→ Task to carry out:
Going through the entries below, count each line that holds "agent" and give only the total.

Data entries
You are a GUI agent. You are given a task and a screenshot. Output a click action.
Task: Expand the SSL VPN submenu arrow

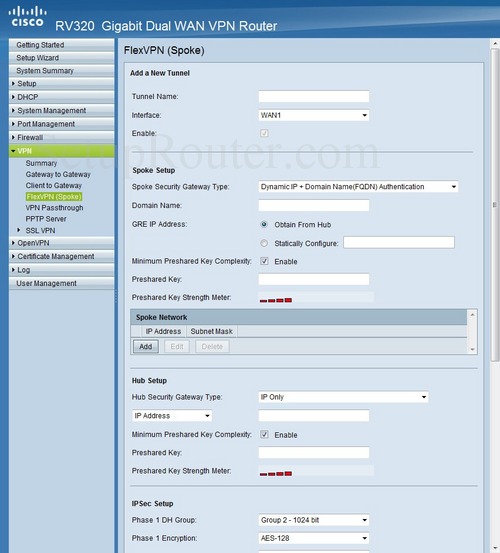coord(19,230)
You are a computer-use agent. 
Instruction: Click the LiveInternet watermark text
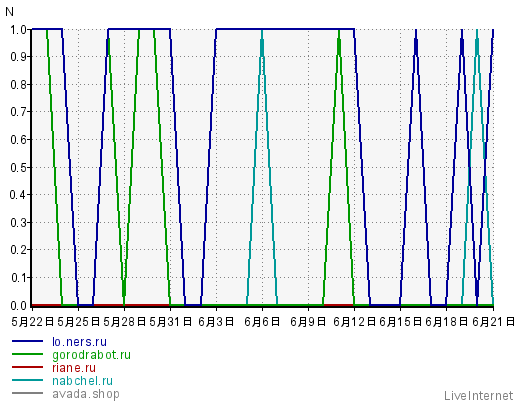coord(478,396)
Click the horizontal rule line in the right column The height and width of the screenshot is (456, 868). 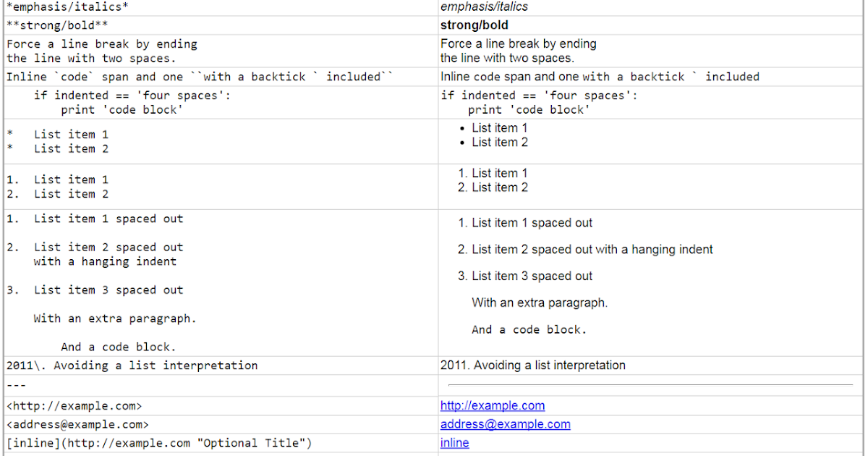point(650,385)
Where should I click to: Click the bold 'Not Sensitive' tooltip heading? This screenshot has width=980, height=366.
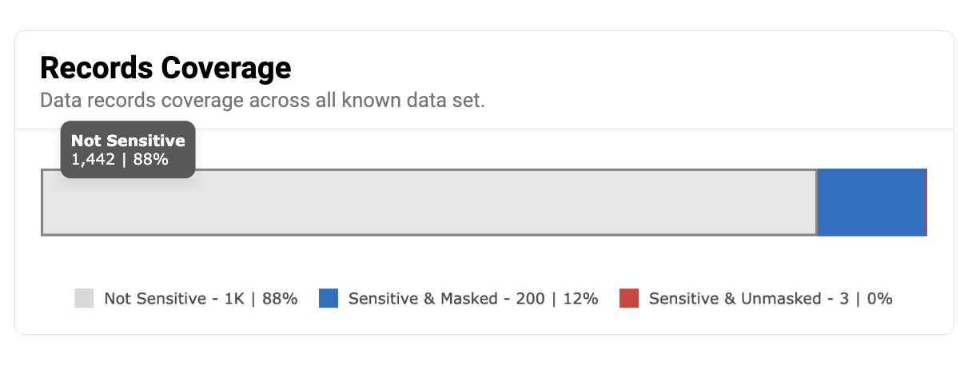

...

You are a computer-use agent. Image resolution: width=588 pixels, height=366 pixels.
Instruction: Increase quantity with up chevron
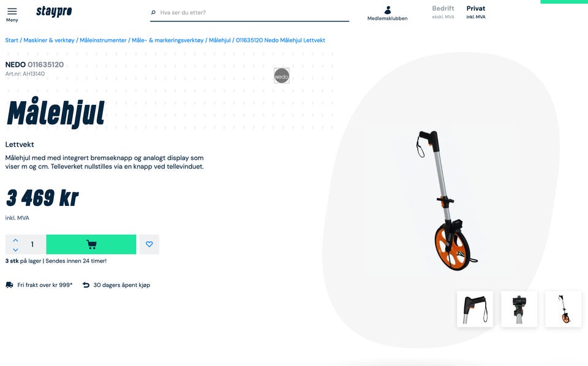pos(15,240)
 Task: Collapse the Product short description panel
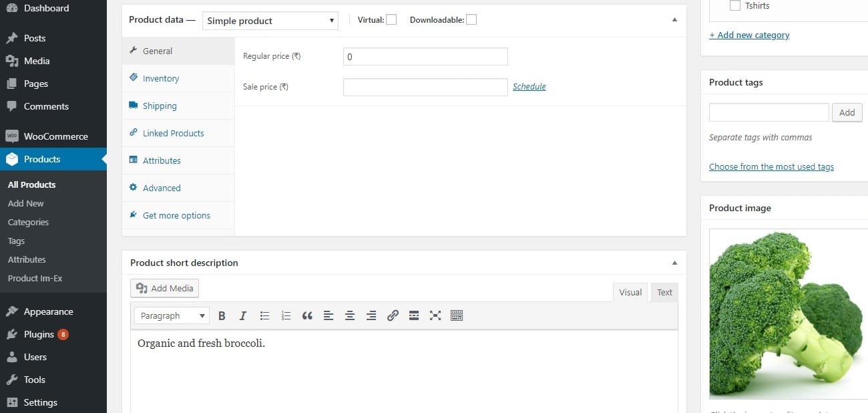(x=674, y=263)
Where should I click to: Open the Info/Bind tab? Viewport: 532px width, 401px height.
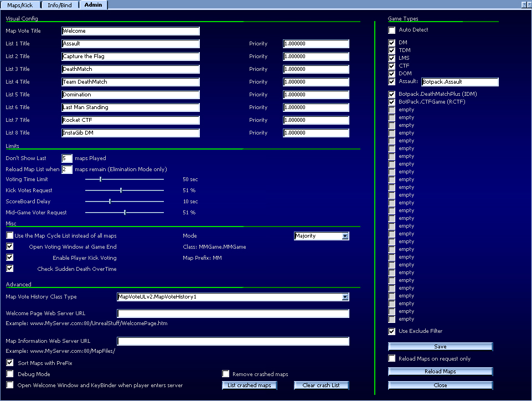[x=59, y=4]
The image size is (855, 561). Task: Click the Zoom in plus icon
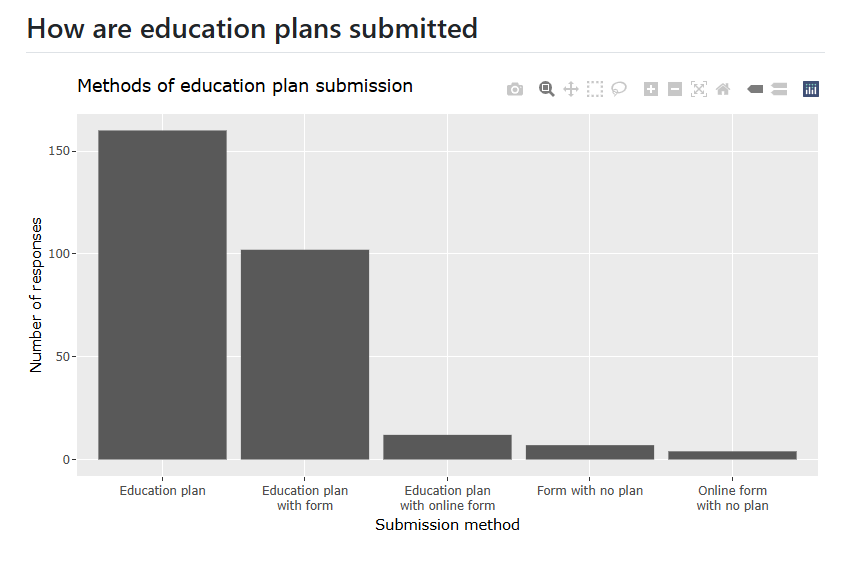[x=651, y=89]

---

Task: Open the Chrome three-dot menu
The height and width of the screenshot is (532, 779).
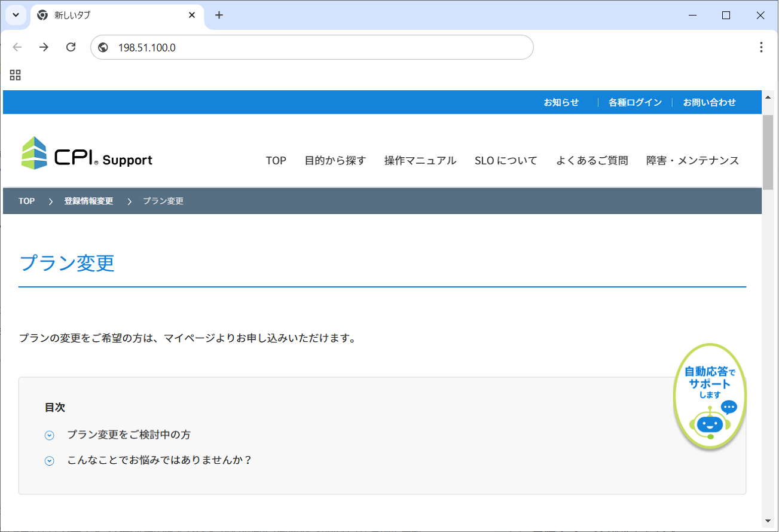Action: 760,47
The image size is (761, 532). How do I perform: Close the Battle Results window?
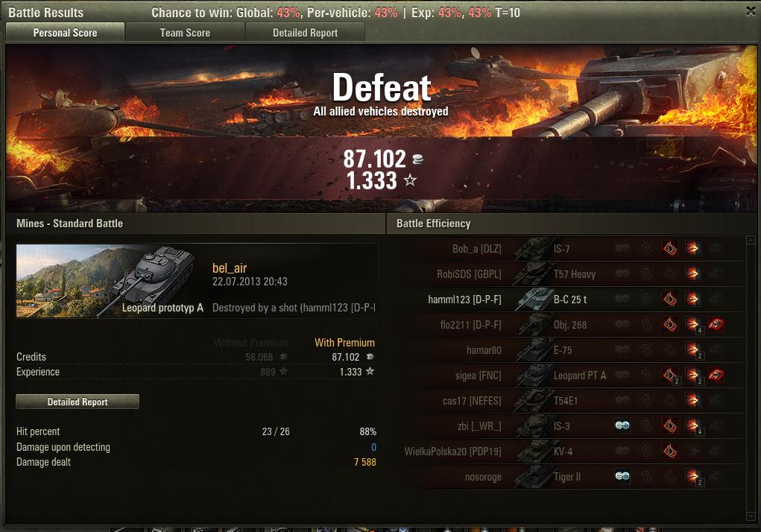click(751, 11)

→ Solution to this task:
3